Today’s State Opening of Parliament led by Her Majesty The Queen represented Theresa May’s first Queen Speech as Prime Minister, one that could quite possibly be her last.
8 weeks can be a long time in politics.
If you can cast your mind back that far for so much has happened, this was a time when Theresa May held unrivalled popularity, ‘Brexit meant Brexit’ and the weather was of a bearable temperature.
Yet, here we stand in this strange new political world where Jeremy Corbyn is some kind of political messiah, despite having lost, and Theresa May looking anything but strong and stable , despite having the most MP’s in Parliament.
Of course that doesn’t tell the full story, because 8 weeks ago no one had heard of the Democratic Union Party (DUP) and Theresa May certainly wouldn’t have imagined that she’d be dependant on their 10 MP’s support to guarantee getting a Queen Speech through the House of Commons.
But the ultimate result of all this was that today’s Queen Speech was as much about what was not in it than what was.
A break in tradition
Something instantly noticeable was the pared back nature of this years ceremony with there being no Royal Carriage and procession from Buckingham Palace to the Houses of Parliament and the Queen choosing not to wear the official robe and Crown Jewels.
Her Majesty the Queen, who wore a royal blue ensemble that had a remarkable resemblance to the European Union Flag and was performing the ceremony for the 63rd time, arrived at Westminster by car accompanied by Prince Charles who was standing in for Prince Philip who had spent the previous night in hospital.
The official reason given for the reduced ceremonial aspect was the proximity of Trooping of the Colour, it being deemed impractical and unfair for the military to practice and perform two major events in such a short period.
But thankfully, one tradition did remain…
Which was the annual heckle to ‘Black Rod’ by Labour MP for Bolsover, Dennis Skinner.
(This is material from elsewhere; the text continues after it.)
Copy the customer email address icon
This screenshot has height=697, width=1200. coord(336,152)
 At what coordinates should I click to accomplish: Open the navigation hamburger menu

Referring to the prospect of the Queen’s latter engagement at Royal Ascot, Skinner quipped;
“Get your skates on, first race is half past two!”
What hasn’t made it?
To underline what a difficult period this will be for Theresa May, many of the flagship manifesto promises from the general election were not included in today’s Queens Speech.
Pensioners will be revealed that there was no mention of removing the triple lock or reverting winter fuel payments to means testing. The government also signalled they would be having a rethink about social care policy after their manifesto commitment had been dubbed the “dementia tax”.
Other notable omissions included;
- The proposal to scrap universal free school lunches for infants has been dropped
- Although energy policy was mentioned, the prospect of an Energy Price Cap as trailed in the manifesto appears unlikely now.
- There was no proposal to review the current fox-hunting ban
Another absence, that became apparent following confirmation of the Spanish Royal families state visit was that the same hadn’t been confirmed for a certain President Donald Trump.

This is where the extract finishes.